Échanges avec Paris Habitat

Depuis le 21 juillet, nous envoyons tous les jours ouvrables à nos interlocuteurs à la Mairie du 10e et au cabinet de Ian Brossat un mail contenant des photos des progrès du chantier et rappelant nos exigences. Depuis le 10 août, le premier destinataire de ces messages est Roger Madec, ancien maire PS du 19e arrondissement, qui a assumé au mois de juin les fonctions de président du bailleur social Paris Habitat. Le message qu’il a alors reçu (avec copie à Claude Vandevoorde, Marie-Pascale Arnaudet et Antoine Savatier de Paris Habitat, ainsi qu’à Ian Brossat, Rémi Féraud, Dante Bassino, Sylvain Raifaud et Léa Vasa), était conçu ainsi :

Cher Monsieur,

Après de nombreux échanges avec les élus du 10e arrondissement, le cabinet d’Ian Brossat et, avec un peu moins de retour, les responsables du projet dans vos services, je vous écris directement en votre qualité de président de Paris Habitat, de la part du Collectif Stopmonop, réunissant des habitants et usagers du quartier du Faubourg du Temple qui, depuis le printemps 2011, protestent contre l’attribution alors annoncée des locaux à vocation commerciale dans la résidence en objet, notamment contre le fait de réserver une grande surface (430 m2) à une enseigne de la grande distribution. Notre opposition se fonde à la fois sur l’inadéquation des commerces prévus avec les besoins du quartier (et des futurs occupants des logements sociaux) et sur la question de principe du financement du logement social par des rez-de-chaussée, obéissant à une logique économique de rentabilité à courte vue qui risque à terme de compromettre le caractère social même de la mission des bailleurs sociaux.

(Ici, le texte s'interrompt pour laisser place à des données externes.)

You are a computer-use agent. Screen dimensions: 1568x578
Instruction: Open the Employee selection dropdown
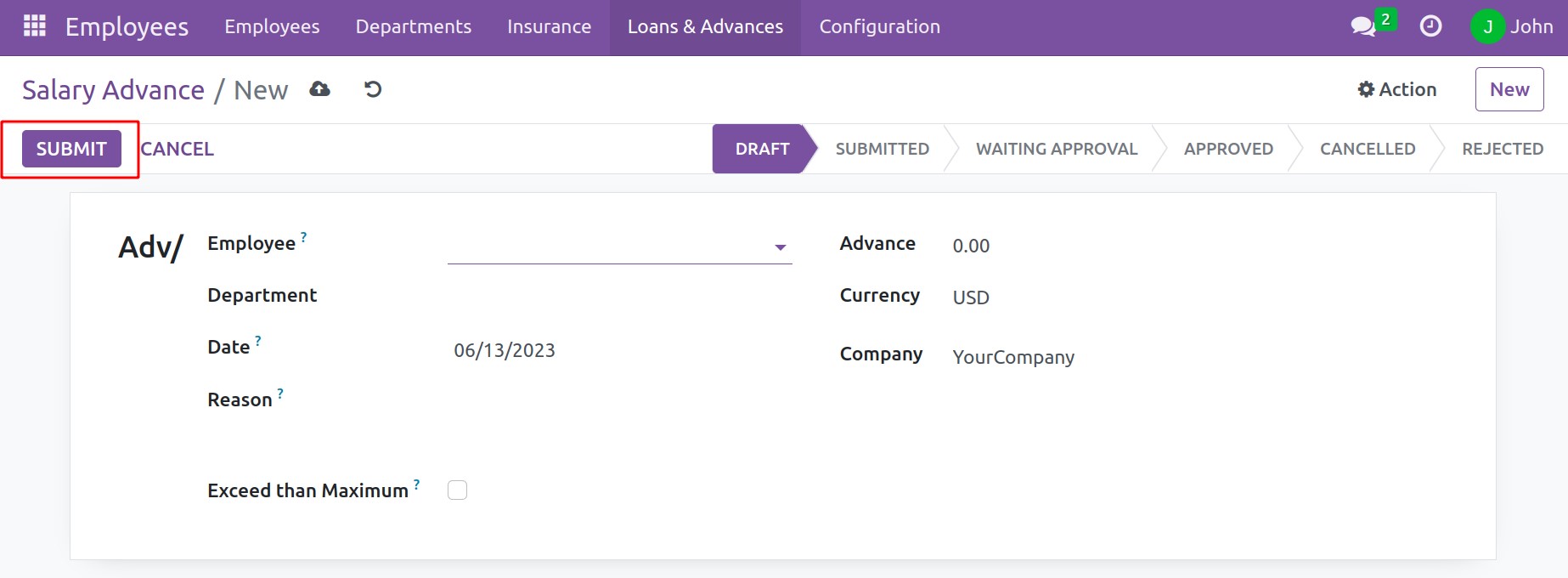click(778, 247)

C’est parce que nous apprécions et soutenons les éléments du projet qui servent réellement l’intérêt général (les logements sociaux et la crèche) que nous avons demandé à nos élus de reconsidérer l’attribution des locaux commerciaux et de saisir cette occasion de ramener la vie dans le quartier tout en respectant son caractère populaire : de se prévaloir donc des pouvoirs qui sont les leurs pour faire du rez-de-chaussée de la nouvelle résidence un exemple contribuant à enrayer la spirale de la hausse des loyers fatale au commerce de proximité et à favoriser de nouveaux modes de distribution (et de consommation), à même de concilier la qualité de l’offre et la modicité des prix. L’occasion ne se reproduira certainement pas de sitôt dans ce secteur de la rue du Faubourg du Temple (zone de protection particulière de l’artisanat d’après le PLU actuellement en vigueur) que la monoactivité de la confection bas de gamme a fait rebaptiser « rue des Rideaux-Fermés ».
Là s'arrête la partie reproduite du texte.